[Input data]

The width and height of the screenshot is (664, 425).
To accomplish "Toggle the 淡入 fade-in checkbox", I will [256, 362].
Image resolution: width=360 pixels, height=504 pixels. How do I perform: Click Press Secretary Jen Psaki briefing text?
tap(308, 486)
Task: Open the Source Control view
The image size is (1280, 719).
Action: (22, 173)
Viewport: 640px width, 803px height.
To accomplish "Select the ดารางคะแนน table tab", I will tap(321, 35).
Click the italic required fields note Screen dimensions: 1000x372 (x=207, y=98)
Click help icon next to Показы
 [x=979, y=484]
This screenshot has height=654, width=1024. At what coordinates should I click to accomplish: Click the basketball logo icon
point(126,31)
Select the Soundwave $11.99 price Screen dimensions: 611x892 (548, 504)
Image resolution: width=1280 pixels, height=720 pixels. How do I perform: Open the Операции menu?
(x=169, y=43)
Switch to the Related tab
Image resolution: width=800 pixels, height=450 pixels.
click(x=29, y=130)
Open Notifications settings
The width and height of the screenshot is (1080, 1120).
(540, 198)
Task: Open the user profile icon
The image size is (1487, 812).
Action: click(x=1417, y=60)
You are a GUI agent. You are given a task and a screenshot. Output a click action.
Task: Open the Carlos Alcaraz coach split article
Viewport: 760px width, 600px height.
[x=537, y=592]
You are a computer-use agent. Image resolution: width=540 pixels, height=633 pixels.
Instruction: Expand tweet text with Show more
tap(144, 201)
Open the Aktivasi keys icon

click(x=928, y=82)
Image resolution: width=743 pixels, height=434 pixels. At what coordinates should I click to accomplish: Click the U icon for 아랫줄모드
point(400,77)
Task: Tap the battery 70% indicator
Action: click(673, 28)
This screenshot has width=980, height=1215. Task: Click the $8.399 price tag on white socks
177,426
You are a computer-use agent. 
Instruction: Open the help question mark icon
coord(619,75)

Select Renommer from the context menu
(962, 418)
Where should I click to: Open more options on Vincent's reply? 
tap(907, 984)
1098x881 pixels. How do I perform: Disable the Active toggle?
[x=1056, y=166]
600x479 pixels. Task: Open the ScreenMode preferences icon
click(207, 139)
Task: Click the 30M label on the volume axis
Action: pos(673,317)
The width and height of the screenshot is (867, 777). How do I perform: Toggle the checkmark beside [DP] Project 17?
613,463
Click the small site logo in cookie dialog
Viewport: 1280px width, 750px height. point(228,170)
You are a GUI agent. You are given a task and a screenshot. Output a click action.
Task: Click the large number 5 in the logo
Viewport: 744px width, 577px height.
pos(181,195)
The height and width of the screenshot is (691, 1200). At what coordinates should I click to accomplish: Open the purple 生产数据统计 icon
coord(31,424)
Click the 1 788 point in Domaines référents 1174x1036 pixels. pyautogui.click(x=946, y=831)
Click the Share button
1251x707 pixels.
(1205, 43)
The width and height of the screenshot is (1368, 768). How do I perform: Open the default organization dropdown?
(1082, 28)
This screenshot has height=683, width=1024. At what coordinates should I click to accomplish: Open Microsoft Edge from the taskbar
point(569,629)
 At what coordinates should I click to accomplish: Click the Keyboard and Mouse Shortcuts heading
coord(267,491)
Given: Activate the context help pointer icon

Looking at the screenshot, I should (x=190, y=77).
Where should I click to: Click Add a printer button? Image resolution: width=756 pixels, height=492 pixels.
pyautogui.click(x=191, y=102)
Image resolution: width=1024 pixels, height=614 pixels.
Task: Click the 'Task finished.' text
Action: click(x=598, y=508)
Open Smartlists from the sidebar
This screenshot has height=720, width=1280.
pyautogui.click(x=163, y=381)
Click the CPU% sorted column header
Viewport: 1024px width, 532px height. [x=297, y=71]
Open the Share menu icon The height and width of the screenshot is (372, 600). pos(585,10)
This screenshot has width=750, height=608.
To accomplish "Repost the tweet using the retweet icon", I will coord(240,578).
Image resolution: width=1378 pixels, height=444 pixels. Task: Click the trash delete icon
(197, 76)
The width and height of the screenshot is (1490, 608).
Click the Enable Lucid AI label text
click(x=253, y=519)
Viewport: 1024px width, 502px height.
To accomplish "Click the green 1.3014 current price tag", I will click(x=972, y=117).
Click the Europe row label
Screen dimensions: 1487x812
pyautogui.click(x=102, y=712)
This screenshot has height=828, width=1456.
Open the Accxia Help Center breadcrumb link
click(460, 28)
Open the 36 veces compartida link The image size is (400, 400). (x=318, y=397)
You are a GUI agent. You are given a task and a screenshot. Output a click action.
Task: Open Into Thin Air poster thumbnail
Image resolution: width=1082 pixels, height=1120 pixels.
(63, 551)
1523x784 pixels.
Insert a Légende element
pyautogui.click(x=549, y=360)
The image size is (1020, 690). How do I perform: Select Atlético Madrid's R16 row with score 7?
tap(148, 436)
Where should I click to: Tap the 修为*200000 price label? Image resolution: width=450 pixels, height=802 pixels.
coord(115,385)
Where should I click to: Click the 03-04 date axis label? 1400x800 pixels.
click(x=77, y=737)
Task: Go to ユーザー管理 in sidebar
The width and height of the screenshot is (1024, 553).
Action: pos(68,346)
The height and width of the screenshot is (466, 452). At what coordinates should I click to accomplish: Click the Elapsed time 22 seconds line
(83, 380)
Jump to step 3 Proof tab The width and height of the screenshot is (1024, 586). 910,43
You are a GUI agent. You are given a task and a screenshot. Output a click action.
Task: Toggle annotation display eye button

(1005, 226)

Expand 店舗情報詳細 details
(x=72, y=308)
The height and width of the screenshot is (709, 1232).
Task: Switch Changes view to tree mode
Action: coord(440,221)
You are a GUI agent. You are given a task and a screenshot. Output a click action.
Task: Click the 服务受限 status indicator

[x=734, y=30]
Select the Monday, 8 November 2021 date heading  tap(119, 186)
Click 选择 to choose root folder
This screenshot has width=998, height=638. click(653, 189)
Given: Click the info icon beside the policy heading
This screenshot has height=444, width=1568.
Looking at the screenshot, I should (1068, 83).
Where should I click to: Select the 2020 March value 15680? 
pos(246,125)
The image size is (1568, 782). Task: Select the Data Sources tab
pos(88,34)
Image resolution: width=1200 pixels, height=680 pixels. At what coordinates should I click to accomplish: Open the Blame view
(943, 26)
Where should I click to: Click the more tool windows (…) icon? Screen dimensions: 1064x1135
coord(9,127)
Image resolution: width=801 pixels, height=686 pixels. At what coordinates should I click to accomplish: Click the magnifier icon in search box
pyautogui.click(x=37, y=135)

[/Input data]

=== Work order ===
Gather each line of the records holding the string "will".

=== Response to the exercise ===
To accomplish "Toggle the 淡入 fade-in checkbox", I will [256, 362].
To accomplish "Select the ดารางคะแนน table tab", I will tap(321, 35).
To accomplish "Repost the tweet using the retweet icon", I will coord(240,578).
To accomplish "Click the green 1.3014 current price tag", I will click(x=972, y=117).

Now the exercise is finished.